Naturally Carbonated Water's Body Effects

Aajonus described a specific sequence of transformations that natural carbon dioxide undergoes inside the body. When naturally carbonated water is consumed, the carbon dioxide it contains travels into the intestines. There, it converts into nitrogen. When that nitrogen enters the blood, it converts into oxygen. The net effect is an increase in the oxygen level of the blood. This was his explanation for why he recommended naturally carbonated water over plain water for increasing blood oxygenation.

He also said that naturally carbonated water increases nitrogen in the digestive tract, which helps digestibility and helps neutralize alkalinity and other toxins that would otherwise interfere with digestion. Additionally, the carbon dioxide from a natural well creates a compound in the body akin to hydrogen peroxide, which he described as cleansing. He said that naturally carbonated water with unheated honey relieves most headaches.

He used naturally carbonated Gerolsteiner water specifically for cleaning dental plaque, stating that its very high carbon content made it effective for this purpose.

Sensitivity to Unnatural Carbon Dioxide

Aajonus described a specific physiological reaction to synthetic carbon dioxide that he observed in roughly six out of ten sensitive individuals. He reported that artificially carbonated beverages shut the brain down. He described his own reaction: clouded thinking, inability to think straight, headache almost immediately upon exposure. He contrasted this with medically administered oxygen, which he described as synthesized oxygen that does not have the proper molecular bonds of natural oxygen even though the molecule is chemically identical. Medical grade oxygen gave him headaches, and he traced this to the same underlying problem of unnaturally produced or processed gases behaving differently in the body than their natural counterparts.

He noted that the person experiencing the brain shutdown from synthetic carbonation often does not notice it happening, which he treated as an additional danger. He also said that naturally carbonated water increases oxygen in the blood in a way that plain water or synthetically carbonated water does not, making it useful specifically in cases where someone suffers from oxygen deficiency, such as a person who needs to eat red meat and drink naturally carbonated waters to raise blood oxygen levels.

Carbon Dioxide Plants Atmosphere

Aajonus briefly addressed the complementary relationship between human carbon dioxide production and plant oxygen production. Humans exhale carbon dioxide, which is what plants consume and transform into oxygen. He described this as a reciprocal arrangement: our toxin is their food, and their toxin, oxygen, is our food. He recommended oxygen-producing plants such as dracaenas for the bedroom, stating they produce oxygen at night and absorb carbon dioxide, making them more effective than ionizers for improving indoor air quality.

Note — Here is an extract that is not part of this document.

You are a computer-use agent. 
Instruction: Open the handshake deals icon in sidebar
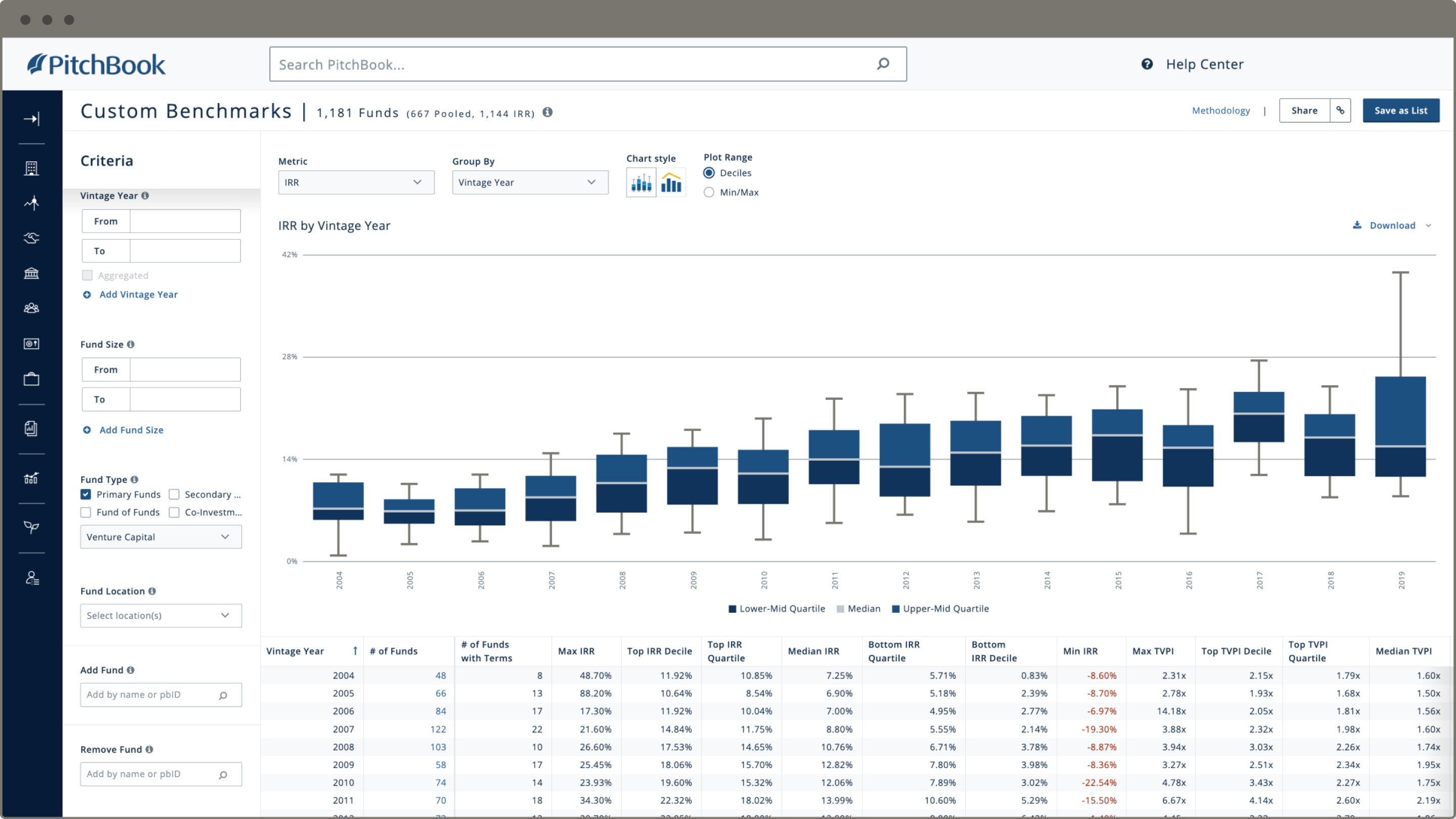pos(32,238)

Naturally Sparkling Water Formula

Aajonus gave a specific protocol using naturally sparkling mineral water for fungal-related conditions. The formula consisted of 3 tablespoons of lime juice, 3 tablespoons of honey, 1 tablespoon of lemon juice, 2 to 3 tablespoons of coconut cream (with 3 tablespoons for a larger person), and 1 tablespoon of dairy cream, all blended together and then poured into 2.5 to 3 ounces of naturally sparkling mineral water (4 ounces for a larger person). He was specific that the mixture must be poured into the sparkling water, not the other way around, because adding water to the mixture causes separation and uneven distribution, whereas pouring the mixture into the water causes it to blend evenly with only one or two light stirs. He said this should be sipped, not gulped.

He also mentioned a simpler headache formula: a little honey and a little lemon juice or lime juice added to naturally carbonated water, which he said will usually arrest the headache by neutralizing the salt imbalance causing it, typically within 10 to 20 minutes.